Role of potassium and calcium channels in sevoflurane-mediated vasodilation in the foeto-placental circulation

Affiliations

Role of potassium and calcium channels in sevoflurane-mediated vasodilation in the foeto-placental circulation

James Jarman et al. BMC Anesthesiol. .

Abstract

Background: Sevoflurane has been demonstrated to vasodilate the foeto-placental vasculature. We aimed to determine the contribution of modulation of potassium and calcium channel function to the vasodilatory effect of sevoflurane in isolated human chorionic plate arterial rings.

Methods: Quadruplicate ex vivo human chorionic plate arterial rings were used in all studies. Series 1 and 2 examined the role of the K+ channel in sevoflurane-mediated vasodilation. Separate experiments examined whether tetraethylammonium, which blocks large conductance calcium activated K+ (KCa++) channels (Series 1A+B) or glibenclamide, which blocks the ATP sensitive K+ (KATP) channel (Series 2), modulated sevoflurane-mediated vasodilation.

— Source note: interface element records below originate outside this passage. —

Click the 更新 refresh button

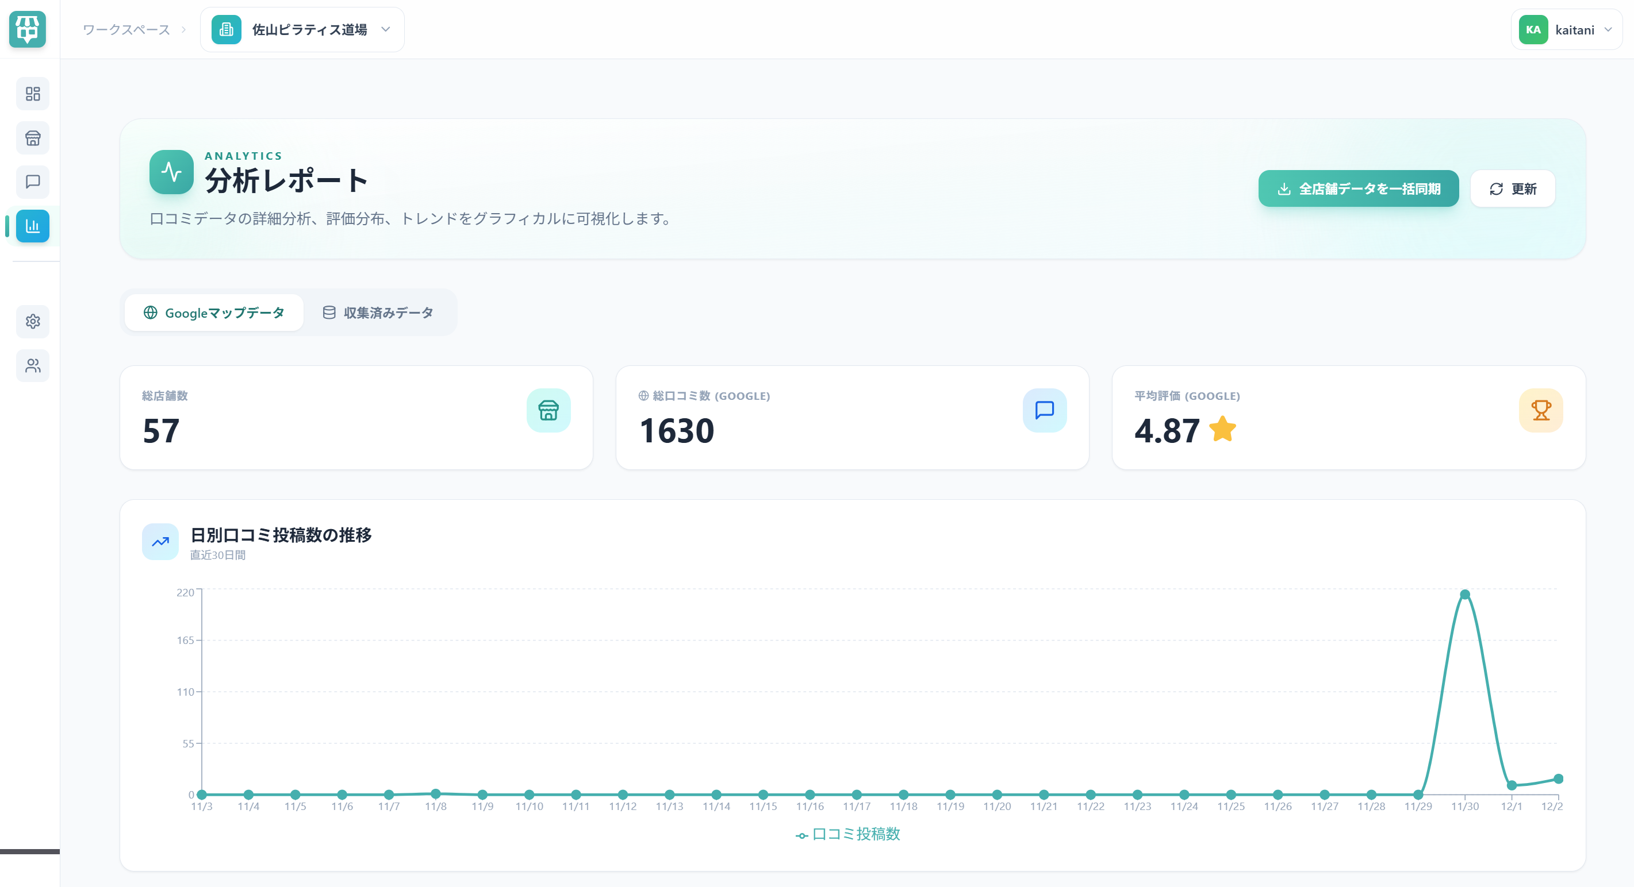click(1512, 188)
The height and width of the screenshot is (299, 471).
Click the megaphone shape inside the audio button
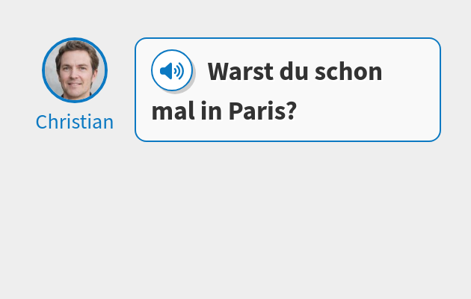coord(166,71)
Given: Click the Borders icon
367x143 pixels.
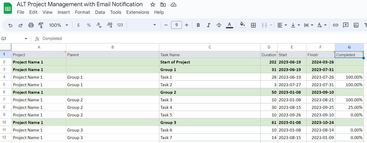Looking at the screenshot, I should tap(253, 25).
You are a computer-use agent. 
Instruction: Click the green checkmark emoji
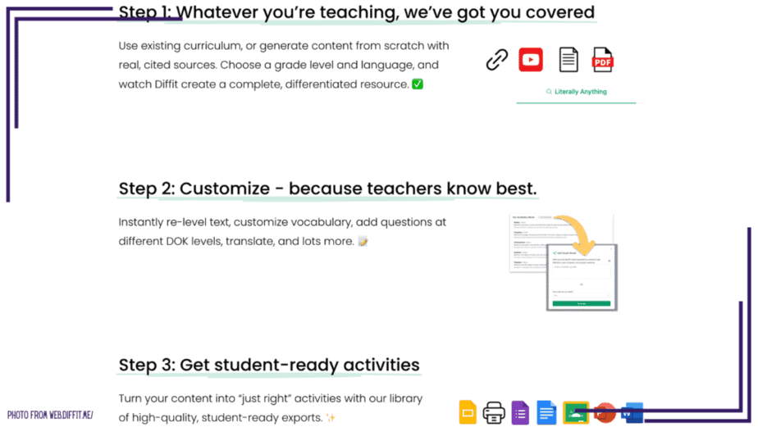tap(418, 84)
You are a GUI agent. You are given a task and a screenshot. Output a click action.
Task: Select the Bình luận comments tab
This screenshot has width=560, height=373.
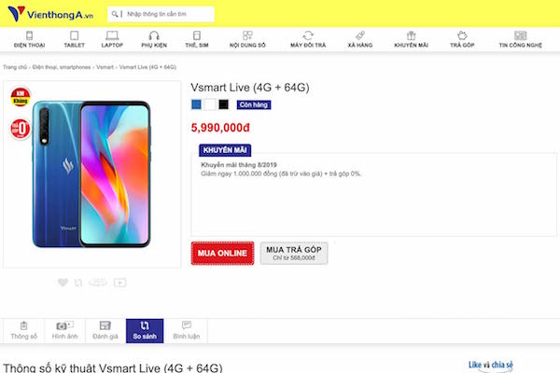pos(187,330)
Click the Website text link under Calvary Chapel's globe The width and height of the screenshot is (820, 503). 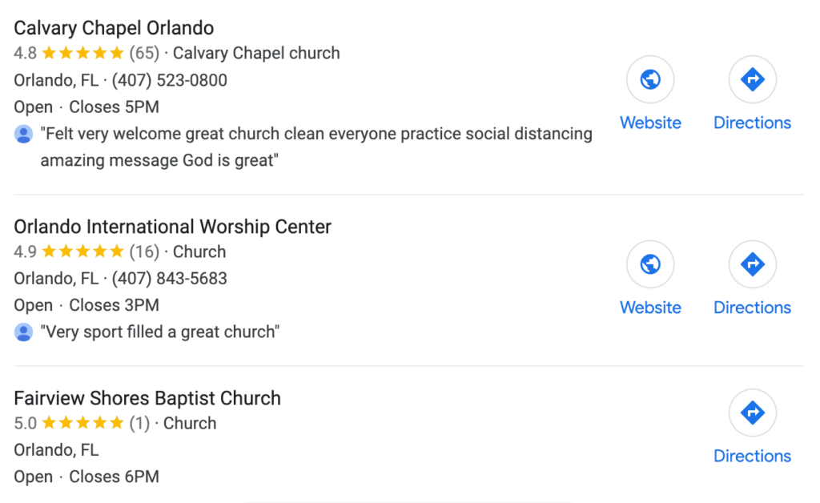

Series 3 - 5 examined the role of the Ca++ channel in sevoflurane induced vasodilation. Separate experiments examined whether verapamil, which blocks the sarcolemmal voltage-operated Ca++ channel (Series 3), SK&F 96365 an inhibitor of sarcolemmal voltage-independent Ca++ channels (Series 4A+B), or ryanodine an inhibitor of the sarcoplasmic reticulum Ca++ channel (Series 5A+B), modulated sevoflurane-mediated vasodilation.

Results: Sevoflurane produced dose dependent vasodilatation of chorionic plate arterial rings in all studies. Prior blockade of the KCa++ and KATP channels augmented the vasodilator effects of sevoflurane. Furthermore, exposure of rings to sevoflurane in advance of TEA occluded the effects of TEA. Taken together, these findings suggest that sevoflurane blocks K+ channels. Blockade of the voltage-operated Ca++channels inhibited the vasodilator effects of sevoflurane. In contrast, blockade of the voltage-independent and sarcoplasmic reticulum Ca++channels did not alter sevoflurane vasodilation.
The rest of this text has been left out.